*Exercise*
Write the data out again, character for character, with no images.

--- Entries shown Enclosed Below ---

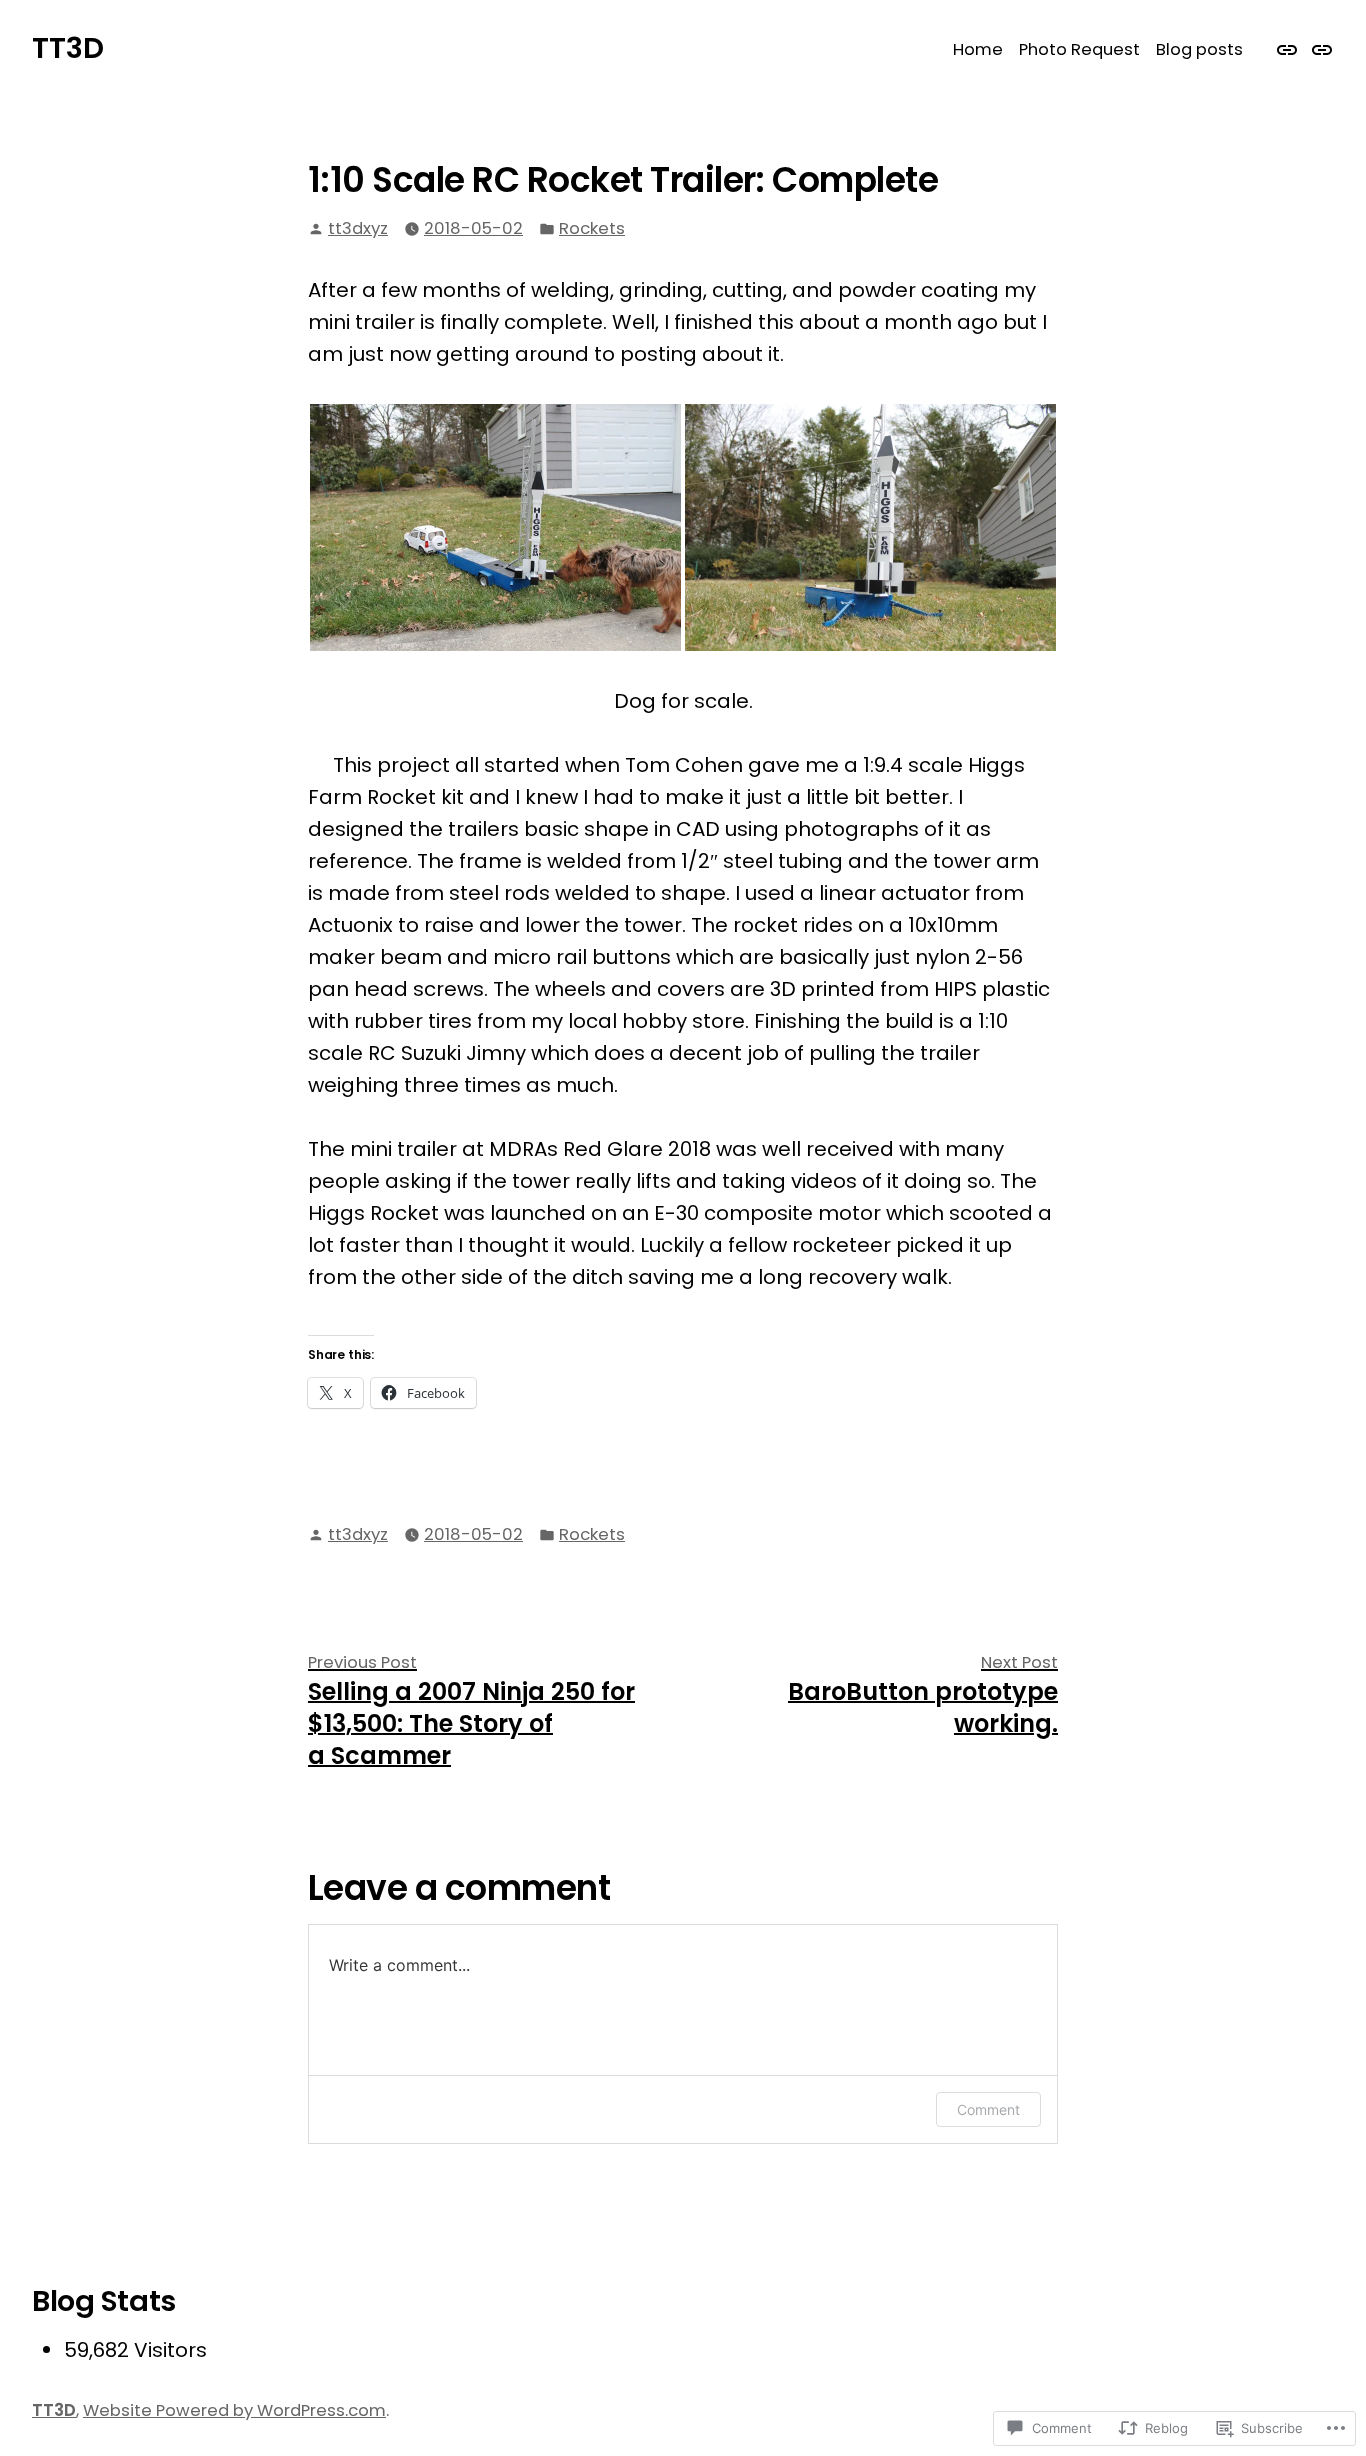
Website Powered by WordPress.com (234, 2410)
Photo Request (1079, 49)
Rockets (592, 228)
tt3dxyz (358, 228)
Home (978, 49)
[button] (495, 527)
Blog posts (1199, 49)
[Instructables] (1289, 48)
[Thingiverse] (1319, 48)
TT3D (68, 48)
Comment (988, 2109)
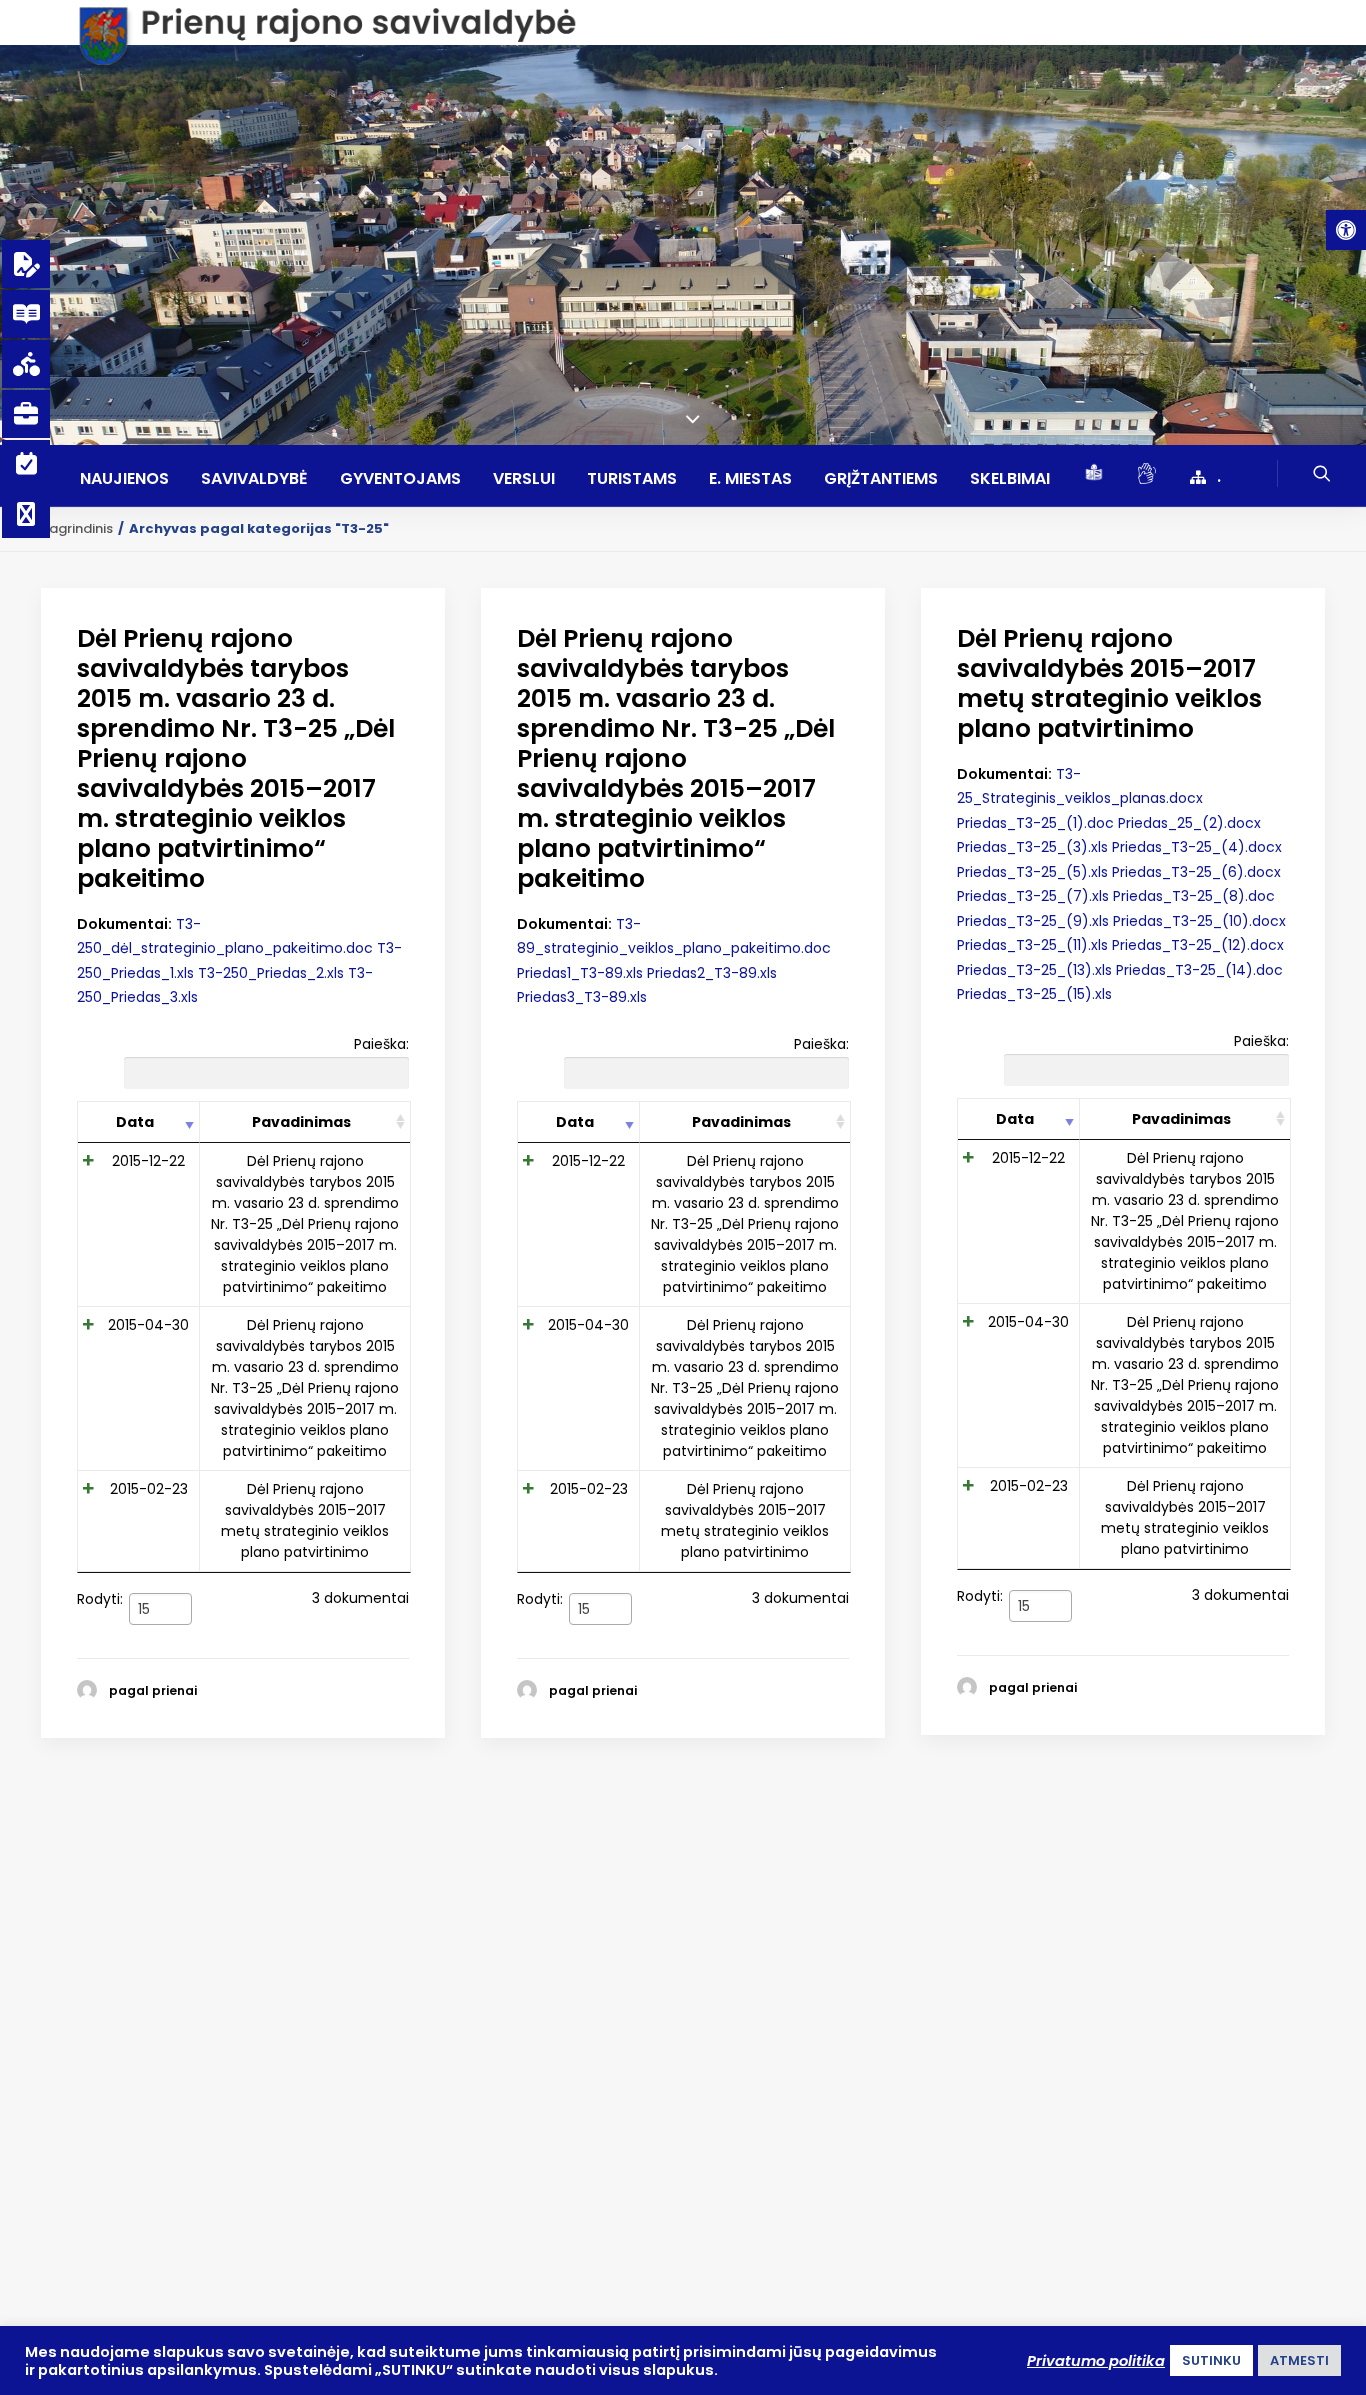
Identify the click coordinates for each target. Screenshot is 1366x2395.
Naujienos (124, 479)
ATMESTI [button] (1299, 2360)
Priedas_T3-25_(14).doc (1199, 970)
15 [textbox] (144, 1609)
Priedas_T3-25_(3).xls (1032, 847)
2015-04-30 (148, 1325)
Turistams (632, 479)
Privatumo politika (1096, 2361)
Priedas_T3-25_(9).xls (1033, 921)
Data (135, 1122)
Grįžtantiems (881, 479)
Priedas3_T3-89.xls (582, 997)
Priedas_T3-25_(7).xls (1033, 896)
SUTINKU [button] (1211, 2360)
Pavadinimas (301, 1122)
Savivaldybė (254, 479)
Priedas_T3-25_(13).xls (1034, 970)
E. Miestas (750, 479)
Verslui (524, 479)
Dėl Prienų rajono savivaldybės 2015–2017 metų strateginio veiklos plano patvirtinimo (305, 1520)
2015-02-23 (149, 1489)
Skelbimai (1010, 479)
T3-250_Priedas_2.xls (271, 973)
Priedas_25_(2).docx (1189, 823)
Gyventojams (400, 479)
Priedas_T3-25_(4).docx (1197, 847)
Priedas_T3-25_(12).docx (1198, 945)
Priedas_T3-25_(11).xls (1032, 945)
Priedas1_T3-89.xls (580, 973)
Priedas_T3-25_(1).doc (1035, 823)
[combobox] (160, 1609)
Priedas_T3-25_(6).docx (1196, 872)
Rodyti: (113, 1602)
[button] (1346, 230)
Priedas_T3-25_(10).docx (1199, 921)
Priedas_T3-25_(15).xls (1034, 994)
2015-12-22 (148, 1161)
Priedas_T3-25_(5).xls (1032, 872)
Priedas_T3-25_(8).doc (1194, 896)
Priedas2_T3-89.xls (712, 973)
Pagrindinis (77, 528)
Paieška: (381, 1044)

--- End of Enclosed Entries shown ---

*Answer to this task*
Website Powered by WordPress.com (234, 2410)
Photo Request (1079, 49)
Rockets (592, 228)
tt3dxyz (358, 228)
Home (978, 49)
[button] (495, 527)
Blog posts (1199, 49)
[Instructables] (1289, 48)
[Thingiverse] (1319, 48)
TT3D (68, 48)
Comment (988, 2109)
Identify the click coordinates for each target. Screenshot is 1366x2395.
Naujienos (124, 479)
ATMESTI [button] (1299, 2360)
Priedas_T3-25_(14).doc (1199, 970)
15 [textbox] (144, 1609)
Priedas_T3-25_(3).xls (1032, 847)
2015-04-30 (148, 1325)
Turistams (632, 479)
Privatumo politika (1096, 2361)
Priedas_T3-25_(9).xls (1033, 921)
Data (135, 1122)
Grįžtantiems (881, 479)
Priedas3_T3-89.xls (582, 997)
Priedas_T3-25_(7).xls (1033, 896)
SUTINKU [button] (1211, 2360)
Pavadinimas (301, 1122)
Savivaldybė (254, 479)
Priedas_T3-25_(13).xls (1034, 970)
E. Miestas (750, 479)
Verslui (524, 479)
Dėl Prienų rajono savivaldybės 2015–2017 metų strateginio veiklos plano patvirtinimo (305, 1520)
2015-02-23 (149, 1489)
Skelbimai (1010, 479)
T3-250_Priedas_2.xls (271, 973)
Priedas_25_(2).docx (1189, 823)
Gyventojams (400, 479)
Priedas_T3-25_(4).docx (1197, 847)
Priedas_T3-25_(12).docx (1198, 945)
Priedas_T3-25_(11).xls (1032, 945)
Priedas1_T3-89.xls (580, 973)
Priedas_T3-25_(1).doc (1035, 823)
[combobox] (160, 1609)
Priedas_T3-25_(6).docx (1196, 872)
Rodyti: (113, 1602)
[button] (1346, 230)
Priedas_T3-25_(10).docx (1199, 921)
Priedas_T3-25_(15).xls (1034, 994)
2015-12-22 (148, 1161)
Priedas_T3-25_(5).xls (1032, 872)
Priedas_T3-25_(8).doc (1194, 896)
Priedas2_T3-89.xls (712, 973)
Pagrindinis (77, 528)
Paieška: (381, 1044)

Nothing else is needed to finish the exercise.